In the late 1980's the CPK was running a nutrition rehabilitation program in its three clinics and had a citywide program for AIDS education in it churches, schools and clinics. Over the years each of these programs evolved to be more effective at resolving or preventing the problems they were addressing.
By the early 1990's it was obvious from the high return rate of children into the nutrition rehabilitation program that relying solely on feeding programs to solve the problem of malnutrition was not effective. Research was done in local practices for producing food in home gardens. The best practices were written up and turned into a book that was used to train volunteers to work with families of malnourished children. Within six months, more than sixty-five percent of the families had gardens and malnutrition had decreased by sixty-six percent. This program was picked up by international donors and expanded to a program that benefits five million people.
In 2000 the CPK started working with the Moringa tree as another way of getting protein and micronutrients into children 's diets. It is especially useful to families that do not have the space or time for a home garden. Three tablespoons of Moringa tree leaf powder provides a child with a high percentage of its daily requirements -- 42 percent of protein, 272 percent of vitamin A, and 71 percent of iron. The powder can also be put in cookies that can supplement the child's diet between meals.

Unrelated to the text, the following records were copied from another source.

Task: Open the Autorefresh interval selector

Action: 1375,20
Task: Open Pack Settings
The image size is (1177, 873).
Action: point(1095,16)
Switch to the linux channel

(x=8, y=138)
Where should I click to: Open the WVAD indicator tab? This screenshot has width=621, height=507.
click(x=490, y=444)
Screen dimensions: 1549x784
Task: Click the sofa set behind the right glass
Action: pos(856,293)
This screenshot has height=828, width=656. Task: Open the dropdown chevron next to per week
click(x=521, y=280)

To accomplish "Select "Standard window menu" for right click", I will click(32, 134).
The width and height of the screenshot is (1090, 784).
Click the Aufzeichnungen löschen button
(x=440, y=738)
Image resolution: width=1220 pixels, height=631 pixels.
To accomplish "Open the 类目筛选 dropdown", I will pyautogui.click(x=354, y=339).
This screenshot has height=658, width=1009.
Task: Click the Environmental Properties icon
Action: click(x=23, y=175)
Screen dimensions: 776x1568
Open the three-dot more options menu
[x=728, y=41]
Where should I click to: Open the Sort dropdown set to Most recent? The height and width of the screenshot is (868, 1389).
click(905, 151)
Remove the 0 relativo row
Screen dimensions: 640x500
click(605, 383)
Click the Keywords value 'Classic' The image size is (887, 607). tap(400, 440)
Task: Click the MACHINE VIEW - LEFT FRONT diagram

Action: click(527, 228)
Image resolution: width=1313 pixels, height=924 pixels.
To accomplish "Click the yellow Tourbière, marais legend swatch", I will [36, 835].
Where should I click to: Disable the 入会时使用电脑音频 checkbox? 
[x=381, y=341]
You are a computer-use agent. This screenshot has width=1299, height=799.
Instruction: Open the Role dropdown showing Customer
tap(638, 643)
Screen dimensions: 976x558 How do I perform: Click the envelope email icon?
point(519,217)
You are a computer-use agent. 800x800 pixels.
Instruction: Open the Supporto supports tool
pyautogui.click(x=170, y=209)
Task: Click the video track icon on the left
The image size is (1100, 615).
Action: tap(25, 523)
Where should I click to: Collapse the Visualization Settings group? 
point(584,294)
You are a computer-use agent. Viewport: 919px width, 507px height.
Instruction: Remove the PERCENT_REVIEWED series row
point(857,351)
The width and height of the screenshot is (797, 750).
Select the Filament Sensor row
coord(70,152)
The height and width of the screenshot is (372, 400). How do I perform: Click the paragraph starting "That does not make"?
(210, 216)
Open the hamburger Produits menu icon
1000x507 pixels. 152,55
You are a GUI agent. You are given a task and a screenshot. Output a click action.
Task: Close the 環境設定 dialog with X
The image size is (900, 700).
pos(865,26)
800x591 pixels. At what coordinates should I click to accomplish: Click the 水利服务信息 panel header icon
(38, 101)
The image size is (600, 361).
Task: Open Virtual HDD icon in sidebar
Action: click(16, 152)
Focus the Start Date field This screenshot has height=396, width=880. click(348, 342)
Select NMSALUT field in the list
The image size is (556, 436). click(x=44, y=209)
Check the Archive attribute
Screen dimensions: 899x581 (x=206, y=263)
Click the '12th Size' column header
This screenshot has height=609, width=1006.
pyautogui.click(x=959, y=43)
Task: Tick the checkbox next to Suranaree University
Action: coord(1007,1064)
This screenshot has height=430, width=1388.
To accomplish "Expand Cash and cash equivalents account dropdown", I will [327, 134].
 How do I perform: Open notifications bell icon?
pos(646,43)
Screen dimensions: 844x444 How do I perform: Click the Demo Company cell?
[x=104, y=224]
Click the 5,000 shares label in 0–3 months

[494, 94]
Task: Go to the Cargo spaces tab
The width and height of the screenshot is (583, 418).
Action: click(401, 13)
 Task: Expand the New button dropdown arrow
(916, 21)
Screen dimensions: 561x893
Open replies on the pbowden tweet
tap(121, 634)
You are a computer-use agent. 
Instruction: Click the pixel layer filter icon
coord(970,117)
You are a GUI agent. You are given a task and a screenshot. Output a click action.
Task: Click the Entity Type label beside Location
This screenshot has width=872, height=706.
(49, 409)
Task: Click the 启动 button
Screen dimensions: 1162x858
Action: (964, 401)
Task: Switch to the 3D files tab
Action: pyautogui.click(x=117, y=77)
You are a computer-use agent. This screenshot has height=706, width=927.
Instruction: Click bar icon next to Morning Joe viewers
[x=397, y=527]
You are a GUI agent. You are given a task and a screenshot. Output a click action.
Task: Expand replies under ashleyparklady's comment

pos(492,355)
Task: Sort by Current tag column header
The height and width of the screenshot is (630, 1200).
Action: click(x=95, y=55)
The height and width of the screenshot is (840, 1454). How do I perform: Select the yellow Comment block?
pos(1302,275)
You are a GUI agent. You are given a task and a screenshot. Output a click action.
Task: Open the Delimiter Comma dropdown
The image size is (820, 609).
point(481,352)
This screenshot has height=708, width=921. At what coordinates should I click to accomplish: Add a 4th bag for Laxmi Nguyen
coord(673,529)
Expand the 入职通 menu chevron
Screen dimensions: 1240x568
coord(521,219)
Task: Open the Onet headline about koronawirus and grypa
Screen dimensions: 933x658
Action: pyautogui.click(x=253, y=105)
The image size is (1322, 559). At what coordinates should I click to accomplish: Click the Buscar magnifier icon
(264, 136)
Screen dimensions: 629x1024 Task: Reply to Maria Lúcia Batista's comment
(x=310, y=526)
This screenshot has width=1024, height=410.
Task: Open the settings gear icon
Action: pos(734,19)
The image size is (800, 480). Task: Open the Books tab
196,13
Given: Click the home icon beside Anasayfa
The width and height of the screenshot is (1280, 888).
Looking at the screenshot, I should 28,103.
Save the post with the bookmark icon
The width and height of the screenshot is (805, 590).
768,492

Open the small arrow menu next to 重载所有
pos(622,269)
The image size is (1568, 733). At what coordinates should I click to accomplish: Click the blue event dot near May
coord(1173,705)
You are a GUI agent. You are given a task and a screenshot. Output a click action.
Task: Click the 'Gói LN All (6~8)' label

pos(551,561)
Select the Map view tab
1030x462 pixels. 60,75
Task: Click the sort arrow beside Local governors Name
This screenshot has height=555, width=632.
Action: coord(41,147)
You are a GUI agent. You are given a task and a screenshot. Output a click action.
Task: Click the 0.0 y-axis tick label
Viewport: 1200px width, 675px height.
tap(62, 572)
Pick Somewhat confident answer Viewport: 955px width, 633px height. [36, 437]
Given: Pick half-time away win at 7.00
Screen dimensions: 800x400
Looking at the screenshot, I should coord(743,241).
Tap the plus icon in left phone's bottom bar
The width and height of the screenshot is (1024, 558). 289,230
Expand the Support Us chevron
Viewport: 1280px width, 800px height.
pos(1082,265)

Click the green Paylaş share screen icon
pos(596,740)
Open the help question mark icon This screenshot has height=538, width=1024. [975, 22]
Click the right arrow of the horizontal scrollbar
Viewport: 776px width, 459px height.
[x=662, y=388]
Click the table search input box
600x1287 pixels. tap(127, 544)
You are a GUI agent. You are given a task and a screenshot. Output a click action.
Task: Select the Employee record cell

Currently the CPK is running 12 feeding centers that feed 500 severely malnourished children and provides food for another 1,100 moderately malnourished children every day. More than 10,000 children have been rehabilitated and their families have been followed up with at their homes with garden and Moringa tree lessons and less than one percent of the children rehabilitated become malnourished again after they leave the program. In all, the CPK distributes 88 tons of food from the World Food Program each month.
It is more difficult to measure the success of the AIDS work, but much has been learned nonetheless. The CPK AIDS program has expanded from a program that was just run through its health department to one that involves all areas of the church. Women's groups identify families affected by AIDS in the community and follow up with them to give them moral and material support to the best of their ability. When appropriate, one of the pastors trained by the health program will counsel and pray with the family members. AIDS education has expanded to being a part of the activities of the health, women's, youth and Christian education departments. The health department has also started to test all pregnant women that are willing to be tested and treat the HIV positive mothers with Niverapine to stop the transmission of the virus to the newborn child.